For the more senior scientist, there is always the problem of not having enough time. So what should one do about invitations to lecture or attend meetings. Brenner thinks that only the young and old enjoy receiving such invitations - the young because they want to be remembered, and the old because they do not want to be forgotten. The solution is a tautological reply "Dear X, I regret I am unable accept your invitation as I find I cannot attend your meeting. Yours sincerely."
Brenner is a close friend of Francis Crick (of DNA fame) who was once interested in the development of the fly.

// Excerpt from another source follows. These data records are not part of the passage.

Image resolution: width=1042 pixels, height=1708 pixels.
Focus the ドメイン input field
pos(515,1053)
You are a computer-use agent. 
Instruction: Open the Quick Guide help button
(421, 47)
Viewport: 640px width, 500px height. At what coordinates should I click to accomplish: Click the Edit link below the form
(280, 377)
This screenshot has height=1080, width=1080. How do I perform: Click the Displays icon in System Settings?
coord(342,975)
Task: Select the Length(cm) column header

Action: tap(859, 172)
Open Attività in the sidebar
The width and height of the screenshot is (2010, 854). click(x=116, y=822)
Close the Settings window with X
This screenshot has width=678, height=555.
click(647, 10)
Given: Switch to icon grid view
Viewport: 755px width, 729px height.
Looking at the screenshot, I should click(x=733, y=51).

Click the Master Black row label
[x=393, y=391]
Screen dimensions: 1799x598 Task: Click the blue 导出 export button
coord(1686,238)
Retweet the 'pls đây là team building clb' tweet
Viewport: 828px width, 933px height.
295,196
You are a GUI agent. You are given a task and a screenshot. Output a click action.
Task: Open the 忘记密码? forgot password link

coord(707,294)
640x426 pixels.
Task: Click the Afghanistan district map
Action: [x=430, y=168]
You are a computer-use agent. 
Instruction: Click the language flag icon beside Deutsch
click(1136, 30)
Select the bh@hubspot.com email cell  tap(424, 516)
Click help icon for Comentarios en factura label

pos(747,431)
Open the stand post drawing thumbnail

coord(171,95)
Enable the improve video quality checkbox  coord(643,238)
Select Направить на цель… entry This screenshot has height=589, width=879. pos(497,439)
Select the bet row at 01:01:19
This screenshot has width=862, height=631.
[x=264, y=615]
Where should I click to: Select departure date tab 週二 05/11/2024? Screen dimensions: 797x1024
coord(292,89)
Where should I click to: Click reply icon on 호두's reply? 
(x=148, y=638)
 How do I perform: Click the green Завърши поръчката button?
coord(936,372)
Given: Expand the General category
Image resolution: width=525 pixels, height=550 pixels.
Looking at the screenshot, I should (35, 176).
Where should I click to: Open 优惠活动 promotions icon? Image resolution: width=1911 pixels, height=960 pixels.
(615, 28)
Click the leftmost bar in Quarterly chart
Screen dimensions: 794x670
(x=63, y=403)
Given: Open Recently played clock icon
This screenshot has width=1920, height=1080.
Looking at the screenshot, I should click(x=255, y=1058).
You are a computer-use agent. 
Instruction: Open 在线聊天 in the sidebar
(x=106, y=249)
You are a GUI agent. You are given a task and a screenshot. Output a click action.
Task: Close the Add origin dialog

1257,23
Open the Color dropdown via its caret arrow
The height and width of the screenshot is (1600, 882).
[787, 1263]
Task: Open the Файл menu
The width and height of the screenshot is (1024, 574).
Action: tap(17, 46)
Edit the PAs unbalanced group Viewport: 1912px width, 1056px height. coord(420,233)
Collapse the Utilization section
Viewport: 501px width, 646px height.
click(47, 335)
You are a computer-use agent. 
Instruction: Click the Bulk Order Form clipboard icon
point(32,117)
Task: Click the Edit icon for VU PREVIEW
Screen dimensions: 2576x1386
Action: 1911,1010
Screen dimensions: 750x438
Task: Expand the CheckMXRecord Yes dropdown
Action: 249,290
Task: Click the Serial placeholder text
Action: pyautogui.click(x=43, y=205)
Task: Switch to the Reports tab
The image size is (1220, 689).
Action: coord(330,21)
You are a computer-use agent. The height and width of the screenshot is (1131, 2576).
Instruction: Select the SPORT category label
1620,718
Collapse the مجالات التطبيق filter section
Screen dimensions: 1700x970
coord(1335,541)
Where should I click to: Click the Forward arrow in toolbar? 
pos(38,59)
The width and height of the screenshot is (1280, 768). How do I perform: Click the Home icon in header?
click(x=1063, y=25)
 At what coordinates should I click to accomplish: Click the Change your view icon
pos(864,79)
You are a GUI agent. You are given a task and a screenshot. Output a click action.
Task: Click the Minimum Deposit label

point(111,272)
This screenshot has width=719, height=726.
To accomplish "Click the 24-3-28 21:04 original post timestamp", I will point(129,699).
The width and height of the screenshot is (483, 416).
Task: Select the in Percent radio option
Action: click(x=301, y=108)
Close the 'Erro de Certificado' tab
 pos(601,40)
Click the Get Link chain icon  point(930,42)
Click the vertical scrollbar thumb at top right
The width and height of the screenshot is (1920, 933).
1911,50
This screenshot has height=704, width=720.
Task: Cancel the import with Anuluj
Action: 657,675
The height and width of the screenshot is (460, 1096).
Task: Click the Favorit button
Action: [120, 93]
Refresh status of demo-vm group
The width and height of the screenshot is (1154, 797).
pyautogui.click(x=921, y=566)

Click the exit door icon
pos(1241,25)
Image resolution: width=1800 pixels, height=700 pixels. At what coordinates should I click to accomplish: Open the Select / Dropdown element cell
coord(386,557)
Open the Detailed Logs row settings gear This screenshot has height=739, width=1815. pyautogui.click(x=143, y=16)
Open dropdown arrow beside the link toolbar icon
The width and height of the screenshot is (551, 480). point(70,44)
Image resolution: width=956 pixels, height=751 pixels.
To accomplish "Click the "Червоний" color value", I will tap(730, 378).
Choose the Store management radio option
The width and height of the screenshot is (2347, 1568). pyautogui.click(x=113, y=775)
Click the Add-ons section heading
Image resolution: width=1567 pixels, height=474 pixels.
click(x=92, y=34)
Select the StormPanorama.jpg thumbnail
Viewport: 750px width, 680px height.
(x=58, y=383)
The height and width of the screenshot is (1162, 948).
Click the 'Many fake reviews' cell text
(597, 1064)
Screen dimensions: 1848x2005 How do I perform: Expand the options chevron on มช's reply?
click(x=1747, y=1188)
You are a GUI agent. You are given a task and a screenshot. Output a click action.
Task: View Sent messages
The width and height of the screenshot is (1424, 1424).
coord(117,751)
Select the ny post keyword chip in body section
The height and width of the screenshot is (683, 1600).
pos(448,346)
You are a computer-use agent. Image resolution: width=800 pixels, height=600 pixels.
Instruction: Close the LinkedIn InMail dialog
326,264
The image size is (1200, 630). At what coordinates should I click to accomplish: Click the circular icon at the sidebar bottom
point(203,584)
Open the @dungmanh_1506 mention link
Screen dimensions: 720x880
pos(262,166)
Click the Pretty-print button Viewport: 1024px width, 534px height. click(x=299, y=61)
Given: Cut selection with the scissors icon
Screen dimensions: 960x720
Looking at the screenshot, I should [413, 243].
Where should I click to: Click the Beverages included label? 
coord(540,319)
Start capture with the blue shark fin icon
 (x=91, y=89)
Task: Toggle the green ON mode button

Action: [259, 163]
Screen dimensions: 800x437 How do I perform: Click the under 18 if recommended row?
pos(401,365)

In a moment of frustration he bust out "God knows how this works" and in a flash Brenner had this image of Crick arriving in heaven with his question and finally getting to meet God who looks like a little man in overalls with a spanner in his pocket . "How do insects develop?" asks Crick "Well," comes the reply, "We took a little bit of this stuff and we added some things to it and ... actually we don't know, but I can tell you that we've been building flies here for 200 million years and we have had no complaints."
Among the seven deadly sins that scientists are guilty of, he himself suffers from envy. "I am extremely envious of Darwin, but it is impossible to begrudge him his success and demand that he should have waited a century or so to allow me a fair chance to compete with him." But he does encourage sloth, for by proceeding more slowly and having lots of discussions in the coffee room, he avoided lurching into any old experiment just because it could be done, and so they made more rapid progress. But he may also suffer from avarice. "I went into science because I was greedy ... because I had an insatiable hunger for knowledge. Not for me the fox who knows a little about many things nor the hedgehog who knows a lot about one thing ... I wanted be like an octopus with tentacles everywhere and know everything about everything." He has succeeded to a remarkable extent.